▶ _DIRECTIONS_
Lines that include the string "bubble" are the ones to copy from the entries below.

▶ _PROVIDED RECORDS_

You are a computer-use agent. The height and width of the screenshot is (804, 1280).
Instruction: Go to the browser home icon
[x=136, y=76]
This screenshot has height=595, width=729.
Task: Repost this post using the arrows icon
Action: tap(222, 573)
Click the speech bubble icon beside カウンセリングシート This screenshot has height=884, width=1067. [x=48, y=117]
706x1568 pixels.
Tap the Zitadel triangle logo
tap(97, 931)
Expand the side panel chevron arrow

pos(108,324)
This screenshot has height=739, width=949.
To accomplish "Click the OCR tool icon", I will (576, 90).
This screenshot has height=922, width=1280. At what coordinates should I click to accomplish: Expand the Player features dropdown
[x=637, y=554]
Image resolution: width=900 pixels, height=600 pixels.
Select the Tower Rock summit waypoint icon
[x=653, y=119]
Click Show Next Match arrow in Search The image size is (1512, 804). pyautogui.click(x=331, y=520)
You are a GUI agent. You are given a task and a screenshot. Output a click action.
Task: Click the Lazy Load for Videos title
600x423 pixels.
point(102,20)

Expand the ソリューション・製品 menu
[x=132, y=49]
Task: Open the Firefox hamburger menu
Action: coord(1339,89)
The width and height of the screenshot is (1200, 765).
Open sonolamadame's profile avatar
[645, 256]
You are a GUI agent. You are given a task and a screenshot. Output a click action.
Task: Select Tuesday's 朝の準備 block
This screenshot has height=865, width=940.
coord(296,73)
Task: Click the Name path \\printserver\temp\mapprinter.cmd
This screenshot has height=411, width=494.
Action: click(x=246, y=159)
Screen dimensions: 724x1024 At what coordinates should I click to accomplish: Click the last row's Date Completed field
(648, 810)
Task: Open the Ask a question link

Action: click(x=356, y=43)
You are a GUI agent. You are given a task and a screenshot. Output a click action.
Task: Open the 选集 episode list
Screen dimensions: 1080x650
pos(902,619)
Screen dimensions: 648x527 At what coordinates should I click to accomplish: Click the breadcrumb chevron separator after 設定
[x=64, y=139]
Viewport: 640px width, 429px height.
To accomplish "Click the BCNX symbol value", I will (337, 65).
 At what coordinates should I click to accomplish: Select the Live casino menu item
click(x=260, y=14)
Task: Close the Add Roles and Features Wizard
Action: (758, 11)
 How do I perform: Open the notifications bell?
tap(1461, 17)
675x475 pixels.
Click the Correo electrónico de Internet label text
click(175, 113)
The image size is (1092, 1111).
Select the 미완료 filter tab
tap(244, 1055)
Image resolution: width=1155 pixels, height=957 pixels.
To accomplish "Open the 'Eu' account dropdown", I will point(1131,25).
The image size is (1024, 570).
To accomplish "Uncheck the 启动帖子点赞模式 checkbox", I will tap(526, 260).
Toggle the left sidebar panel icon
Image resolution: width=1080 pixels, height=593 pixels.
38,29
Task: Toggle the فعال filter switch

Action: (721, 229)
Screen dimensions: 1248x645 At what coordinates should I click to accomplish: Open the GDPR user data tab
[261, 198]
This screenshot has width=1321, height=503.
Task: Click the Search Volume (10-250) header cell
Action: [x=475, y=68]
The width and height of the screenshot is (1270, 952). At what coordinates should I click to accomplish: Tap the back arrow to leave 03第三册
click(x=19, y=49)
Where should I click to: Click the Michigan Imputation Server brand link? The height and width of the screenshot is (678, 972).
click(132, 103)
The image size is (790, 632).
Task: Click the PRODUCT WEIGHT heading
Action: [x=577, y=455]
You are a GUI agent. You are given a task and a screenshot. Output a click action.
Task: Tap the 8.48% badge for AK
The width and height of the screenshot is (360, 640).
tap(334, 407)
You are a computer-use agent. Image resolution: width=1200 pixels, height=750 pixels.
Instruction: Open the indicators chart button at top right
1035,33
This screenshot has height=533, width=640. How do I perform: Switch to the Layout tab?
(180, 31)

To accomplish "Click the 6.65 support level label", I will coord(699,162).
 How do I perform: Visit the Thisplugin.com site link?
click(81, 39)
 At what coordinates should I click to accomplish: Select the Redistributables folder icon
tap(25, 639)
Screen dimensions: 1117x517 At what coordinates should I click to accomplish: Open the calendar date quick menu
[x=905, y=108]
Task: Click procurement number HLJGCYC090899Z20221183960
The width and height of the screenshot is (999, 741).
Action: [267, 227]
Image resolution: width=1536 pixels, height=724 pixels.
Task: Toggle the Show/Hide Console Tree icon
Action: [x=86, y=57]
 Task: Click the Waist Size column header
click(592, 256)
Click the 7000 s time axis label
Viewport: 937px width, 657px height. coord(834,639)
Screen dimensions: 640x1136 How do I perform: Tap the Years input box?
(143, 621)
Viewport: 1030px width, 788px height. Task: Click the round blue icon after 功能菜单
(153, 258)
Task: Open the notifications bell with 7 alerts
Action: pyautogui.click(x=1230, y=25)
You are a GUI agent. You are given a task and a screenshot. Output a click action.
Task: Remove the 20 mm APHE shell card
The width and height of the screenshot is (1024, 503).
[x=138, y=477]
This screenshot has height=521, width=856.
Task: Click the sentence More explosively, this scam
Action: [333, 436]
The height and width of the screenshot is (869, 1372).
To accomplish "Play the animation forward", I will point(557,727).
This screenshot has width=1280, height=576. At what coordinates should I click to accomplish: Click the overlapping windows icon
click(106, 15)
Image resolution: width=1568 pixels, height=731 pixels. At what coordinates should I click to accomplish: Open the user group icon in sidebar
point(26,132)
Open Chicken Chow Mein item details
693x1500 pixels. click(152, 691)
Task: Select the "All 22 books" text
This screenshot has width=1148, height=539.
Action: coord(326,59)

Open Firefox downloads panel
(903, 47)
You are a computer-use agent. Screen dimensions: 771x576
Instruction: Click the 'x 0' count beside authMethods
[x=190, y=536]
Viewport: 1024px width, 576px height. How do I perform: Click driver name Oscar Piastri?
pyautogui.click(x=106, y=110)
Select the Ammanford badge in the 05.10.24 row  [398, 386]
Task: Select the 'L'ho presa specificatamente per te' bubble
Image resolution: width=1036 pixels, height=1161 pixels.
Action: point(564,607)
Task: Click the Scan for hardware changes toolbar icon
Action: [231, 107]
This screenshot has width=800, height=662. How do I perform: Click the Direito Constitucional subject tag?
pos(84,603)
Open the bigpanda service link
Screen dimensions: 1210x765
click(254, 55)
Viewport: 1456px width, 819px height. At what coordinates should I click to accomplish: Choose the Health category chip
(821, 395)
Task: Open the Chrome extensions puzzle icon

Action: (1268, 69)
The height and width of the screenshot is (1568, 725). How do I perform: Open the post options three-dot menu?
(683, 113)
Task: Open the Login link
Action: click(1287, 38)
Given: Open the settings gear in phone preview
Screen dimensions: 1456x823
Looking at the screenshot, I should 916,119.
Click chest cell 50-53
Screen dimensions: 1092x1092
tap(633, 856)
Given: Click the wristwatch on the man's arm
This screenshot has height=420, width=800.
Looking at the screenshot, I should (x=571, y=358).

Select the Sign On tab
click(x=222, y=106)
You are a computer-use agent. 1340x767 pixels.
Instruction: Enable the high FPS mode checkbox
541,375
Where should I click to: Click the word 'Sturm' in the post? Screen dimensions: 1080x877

▶ _ANSWER TO THIS EXERCISE_
Click the speech bubble icon beside カウンセリングシート This screenshot has height=884, width=1067. [x=48, y=117]
Task: Select the 'L'ho presa specificatamente per te' bubble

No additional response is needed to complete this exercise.